Women employee can now nominate son, daughter instead of husband for pension: Dr Jitendra

Union Minister Dr. Jitendra Singh briefing the media at New Delhi on Monday.
Union Minister Dr. Jitendra Singh briefing the media at New Delhi on Monday.

Excelsior Correspondent
NEW DELHI, Jan 29: In a pathbreaking decision with far reaching socio-economic impact and in keeping with PM Narendra Modi’s policy to provide equitable rights to women, the Government has amended the long standing established rule, thereby granting the woman employee the right to nominate her son or daughter for family pension, instead of her husband as has been practice so far.
Sharing this with the media, Union Minister of State (Independent Charge) Science & Technology; MoS PMO, Personnel, Public Grievances, Pensions, Atomic Energy and Space, Dr Jitendra Singh said, the Department of Pensions and Pensioners’ Welfare has introduced an amendment to the CCS (Pension) Rules, 2021, allowing female Government employees or pensioners to grant family pension to their eligible child/children after their own demise, instead of their spouse.
The amendment will also address situations where marital discord leads to divorce proceedings or cases filed under acts such as the Protection of Women from Domestic Violence Act, Dowry Prohibition Act or the Indian Penal Code, the Minister said.
Previously, family pension was granted to the spouse of a deceased Government servant or pensioner, while other family members became eligible only after the spouse’s ineligibility or demise. However, the new amendment allows female Government servants or pensioners to request the grant of family pension to their eligible child/children after their own demise, instead of their spouse.
Hailing the move, Dr Jitendra Singh said, the amendment is in line with the Modi Govt’s policy of giving equitable, just and legitimate rights to the women functionaries in every sector, whether it be Permanent Commission to Women in the Armed Forces or Women’s Reservation Amendment in Parliament.
In an office memorandum, the Department of Pension and Pensioners’ Welfare (DoP&PW), said the female Government servant or pensioner must make a written request to the concerned Head of Office, stating that family pension should be granted to her eligible child/children in precedence to her spouse, in the event of her death during the ongoing proceedings. If the female Government servant or pensioner passes away during the proceedings, the family pension will be disbursed accordingly.
The DoP&PW notification said, if a woman employee is survived by a widower with no eligible child, the family pension will be payable to the widower. However, if the widower is the guardian of a minor child or a child suffering from a mental disorder, the family pension will be payable to the widower, as long as he remains the guardian.
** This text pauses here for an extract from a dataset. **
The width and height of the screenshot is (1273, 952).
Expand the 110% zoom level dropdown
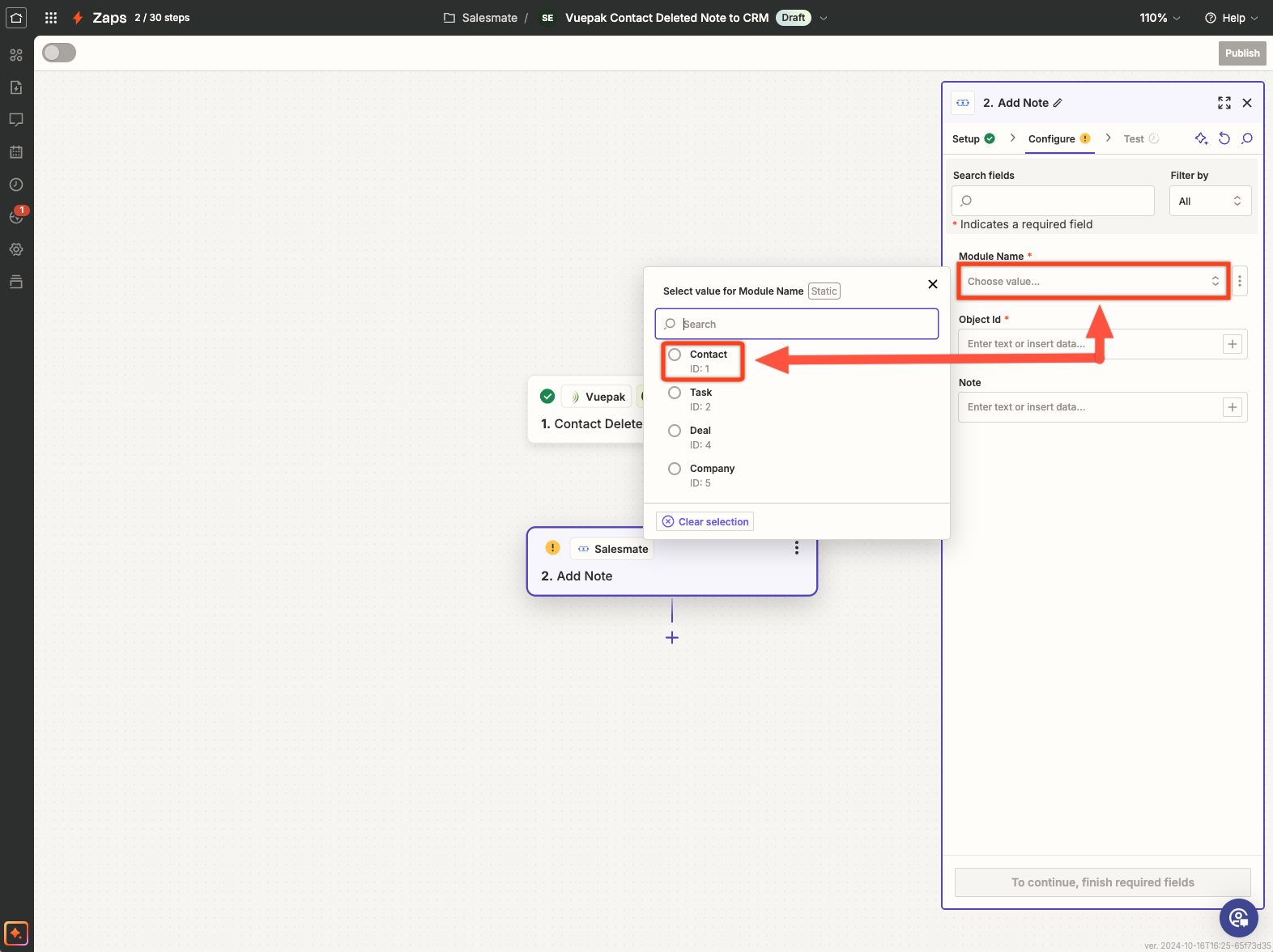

Once the child attains majority and remains eligible for family pension, it will be payable directly to the child.
For cases where the deceased female Government servant or pensioner is survived by a widower and children who have attained majority but are still eligible for family pension, the family pension will be payable to such children. After all eligible children cease to be eligible for family pension, it will become payable to the widower until his death or remarriage, whichever occurs first.
Dr Jitendra Singh, who is also Incharge DoPT (Department of Personnel & Training) said that a series of Governance reforms have been introduced under PM Modi to provide an enabling environment for working women.
Dwelling on the Women-Centric reforms in Department of Pensions and Pensioners’ Welfare, Dr Jitendra Singh said, an earlier order enabled a divorced daughter, in whose case a decree of divorce was issued after the death of her parents, to be eligible for family pension if the divorce petition was filed before death of the parents.
Similarly, he said, the families of missing employees covered under NPS can now get family pension within 6 months of lodging FIR and not wait for 7 years after which the employee is deemed dead. Even in cases where the Government servant dies before completing a service of 7 years, family pension shall be payable to the family at an enhanced rate of 50% of last pay for the first 10 years and thereafter @ 30% of last pay.